Ans. No. The employer keeps the legal accountability; security is one of the ways you deliver duties like summoning immediate assistance and controlling risk, not a way to transfer them.

Q4. What counts as workplace violence under the OHSA?
Ans. It includes the exercise of physical force, an attempt or threat to exercise force, and statements a worker could reasonably interpret as a threat. Verbal abuse alone may fall under harassment rather than violence.

Q5. What does “measures to summon immediate assistance” mean in practice?
Ans. It’s the requirement behind duress alarms, panic buttons, radios, and a defined security response. Workers must have a reliable way to call for help quickly.

Q6. How often must our violence and harassment policies be reviewed?
Ans. At least once a year. Many facilities review sooner after a serious incident or a change in operations.

Q7. Do we have to warn staff about a violent patient?
Ans. Where a worker may encounter a person with a history of violent behaviour and there’s a risk of harm, the employer must provide the information reasonably necessary to protect them — while respecting privacy limits.

Q8. Which areas of a hospital see the most violence?
Ans. Emergency departments, mental health and behavioural units, and long-term care settings consistently report the highest rates, which is why security presence is usually concentrated there.
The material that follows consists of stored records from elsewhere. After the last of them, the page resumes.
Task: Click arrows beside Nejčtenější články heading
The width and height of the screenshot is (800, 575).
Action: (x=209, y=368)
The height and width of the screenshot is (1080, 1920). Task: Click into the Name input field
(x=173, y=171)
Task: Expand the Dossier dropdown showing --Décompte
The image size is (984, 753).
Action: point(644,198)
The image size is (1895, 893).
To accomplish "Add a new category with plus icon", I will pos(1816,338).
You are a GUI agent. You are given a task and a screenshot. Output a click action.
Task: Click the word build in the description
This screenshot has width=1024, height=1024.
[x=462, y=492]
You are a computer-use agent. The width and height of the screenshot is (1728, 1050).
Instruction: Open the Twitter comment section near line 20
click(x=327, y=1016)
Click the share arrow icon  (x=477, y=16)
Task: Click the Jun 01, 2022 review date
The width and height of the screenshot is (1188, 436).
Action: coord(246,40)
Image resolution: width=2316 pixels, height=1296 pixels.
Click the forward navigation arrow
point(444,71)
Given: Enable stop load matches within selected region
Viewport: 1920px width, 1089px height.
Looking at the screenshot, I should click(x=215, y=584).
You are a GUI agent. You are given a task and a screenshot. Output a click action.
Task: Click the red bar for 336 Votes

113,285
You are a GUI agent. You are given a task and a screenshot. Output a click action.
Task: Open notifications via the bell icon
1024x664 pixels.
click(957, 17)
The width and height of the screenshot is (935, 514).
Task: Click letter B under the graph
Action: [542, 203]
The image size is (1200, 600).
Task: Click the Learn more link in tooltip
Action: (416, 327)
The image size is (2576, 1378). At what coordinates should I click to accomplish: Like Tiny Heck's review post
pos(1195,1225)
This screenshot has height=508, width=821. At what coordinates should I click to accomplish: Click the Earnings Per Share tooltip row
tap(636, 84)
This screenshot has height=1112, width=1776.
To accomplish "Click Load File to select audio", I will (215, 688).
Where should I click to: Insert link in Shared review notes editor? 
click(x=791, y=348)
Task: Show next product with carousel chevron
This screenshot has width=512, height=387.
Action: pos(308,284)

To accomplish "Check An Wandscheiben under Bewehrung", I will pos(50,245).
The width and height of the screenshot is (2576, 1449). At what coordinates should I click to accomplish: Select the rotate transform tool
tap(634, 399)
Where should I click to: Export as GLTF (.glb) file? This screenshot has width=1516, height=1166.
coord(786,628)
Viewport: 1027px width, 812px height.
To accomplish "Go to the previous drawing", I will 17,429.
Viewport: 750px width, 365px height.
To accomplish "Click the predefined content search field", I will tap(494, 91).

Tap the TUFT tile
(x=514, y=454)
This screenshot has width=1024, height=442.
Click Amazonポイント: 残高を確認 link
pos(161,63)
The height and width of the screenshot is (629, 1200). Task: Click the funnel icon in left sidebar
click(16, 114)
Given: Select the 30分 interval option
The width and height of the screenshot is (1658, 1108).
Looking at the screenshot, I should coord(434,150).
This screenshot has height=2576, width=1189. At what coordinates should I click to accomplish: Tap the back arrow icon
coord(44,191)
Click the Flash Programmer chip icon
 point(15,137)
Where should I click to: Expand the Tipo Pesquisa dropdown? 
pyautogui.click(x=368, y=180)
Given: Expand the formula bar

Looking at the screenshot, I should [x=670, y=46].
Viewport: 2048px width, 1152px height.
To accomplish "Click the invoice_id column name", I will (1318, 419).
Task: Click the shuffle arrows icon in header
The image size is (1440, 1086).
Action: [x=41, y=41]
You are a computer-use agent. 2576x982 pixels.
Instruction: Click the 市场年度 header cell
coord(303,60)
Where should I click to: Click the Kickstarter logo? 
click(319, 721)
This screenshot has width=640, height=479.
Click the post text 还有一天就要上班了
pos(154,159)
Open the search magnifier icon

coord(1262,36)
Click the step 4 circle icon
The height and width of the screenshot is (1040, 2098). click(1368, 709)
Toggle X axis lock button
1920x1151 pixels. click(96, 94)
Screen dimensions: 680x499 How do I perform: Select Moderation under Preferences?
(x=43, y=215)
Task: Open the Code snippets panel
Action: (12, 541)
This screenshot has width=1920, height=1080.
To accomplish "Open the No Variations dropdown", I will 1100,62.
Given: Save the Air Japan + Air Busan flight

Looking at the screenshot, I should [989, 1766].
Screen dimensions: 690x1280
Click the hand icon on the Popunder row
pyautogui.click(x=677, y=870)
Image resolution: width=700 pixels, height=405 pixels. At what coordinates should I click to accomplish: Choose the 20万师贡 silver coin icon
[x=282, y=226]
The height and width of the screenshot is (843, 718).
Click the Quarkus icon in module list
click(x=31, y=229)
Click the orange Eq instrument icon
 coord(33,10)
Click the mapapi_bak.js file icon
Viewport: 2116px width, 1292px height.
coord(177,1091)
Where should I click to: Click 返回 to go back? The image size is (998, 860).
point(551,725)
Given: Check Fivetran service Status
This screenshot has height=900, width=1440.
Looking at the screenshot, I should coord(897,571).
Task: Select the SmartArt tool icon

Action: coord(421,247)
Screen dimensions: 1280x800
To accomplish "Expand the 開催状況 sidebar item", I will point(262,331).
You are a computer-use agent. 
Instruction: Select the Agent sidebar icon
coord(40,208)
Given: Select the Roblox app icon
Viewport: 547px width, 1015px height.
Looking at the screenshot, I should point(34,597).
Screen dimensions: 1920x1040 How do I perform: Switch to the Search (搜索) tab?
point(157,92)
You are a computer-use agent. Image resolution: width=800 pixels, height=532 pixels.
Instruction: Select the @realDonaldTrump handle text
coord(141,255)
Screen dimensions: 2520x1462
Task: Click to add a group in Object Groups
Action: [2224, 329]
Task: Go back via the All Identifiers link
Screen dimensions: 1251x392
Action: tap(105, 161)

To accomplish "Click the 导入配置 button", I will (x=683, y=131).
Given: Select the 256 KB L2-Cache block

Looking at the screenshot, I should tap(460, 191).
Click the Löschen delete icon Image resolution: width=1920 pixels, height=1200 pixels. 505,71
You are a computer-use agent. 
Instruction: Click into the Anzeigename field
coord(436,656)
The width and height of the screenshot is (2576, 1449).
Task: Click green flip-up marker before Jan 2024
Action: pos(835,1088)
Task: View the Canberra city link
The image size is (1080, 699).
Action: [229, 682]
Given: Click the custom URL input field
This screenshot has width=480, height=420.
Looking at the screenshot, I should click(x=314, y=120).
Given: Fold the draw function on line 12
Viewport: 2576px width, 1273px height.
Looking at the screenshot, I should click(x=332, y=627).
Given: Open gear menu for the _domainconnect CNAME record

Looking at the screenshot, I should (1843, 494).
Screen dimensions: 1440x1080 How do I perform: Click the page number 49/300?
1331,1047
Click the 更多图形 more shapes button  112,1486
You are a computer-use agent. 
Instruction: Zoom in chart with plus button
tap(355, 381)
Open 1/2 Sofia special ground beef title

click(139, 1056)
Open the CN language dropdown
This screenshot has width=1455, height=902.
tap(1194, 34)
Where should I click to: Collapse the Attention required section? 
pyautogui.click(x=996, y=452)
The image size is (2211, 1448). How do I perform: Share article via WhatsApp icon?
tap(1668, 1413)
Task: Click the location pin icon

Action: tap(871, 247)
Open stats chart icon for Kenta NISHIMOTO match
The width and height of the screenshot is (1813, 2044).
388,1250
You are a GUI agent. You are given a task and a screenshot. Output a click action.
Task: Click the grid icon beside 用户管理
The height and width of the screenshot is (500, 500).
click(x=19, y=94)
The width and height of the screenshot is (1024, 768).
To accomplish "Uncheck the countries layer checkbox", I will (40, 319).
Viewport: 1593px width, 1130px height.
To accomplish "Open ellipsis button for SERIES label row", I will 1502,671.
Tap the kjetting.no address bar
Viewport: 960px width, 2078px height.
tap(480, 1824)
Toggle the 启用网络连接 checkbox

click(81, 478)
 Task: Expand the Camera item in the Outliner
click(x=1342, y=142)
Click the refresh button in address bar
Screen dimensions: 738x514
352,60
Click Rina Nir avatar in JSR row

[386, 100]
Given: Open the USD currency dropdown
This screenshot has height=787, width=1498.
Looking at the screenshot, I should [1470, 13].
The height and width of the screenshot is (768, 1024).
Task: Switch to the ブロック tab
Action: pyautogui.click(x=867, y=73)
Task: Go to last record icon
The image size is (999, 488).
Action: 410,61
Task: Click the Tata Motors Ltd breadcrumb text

Q9. Are federally regulated health workplaces covered by Bill 168?
Ans. No — they fall under the Canada Labour Code Part II and its violence-prevention regulations instead. The duties are parallel, but the governing law differs.

Q10. How do we prove we’re meeting our obligations?
Ans. Keep current written policies, a documented program, dated risk assessments, incident records, and training logs. If an inspector or investigator asks, that paper trail is your evidence.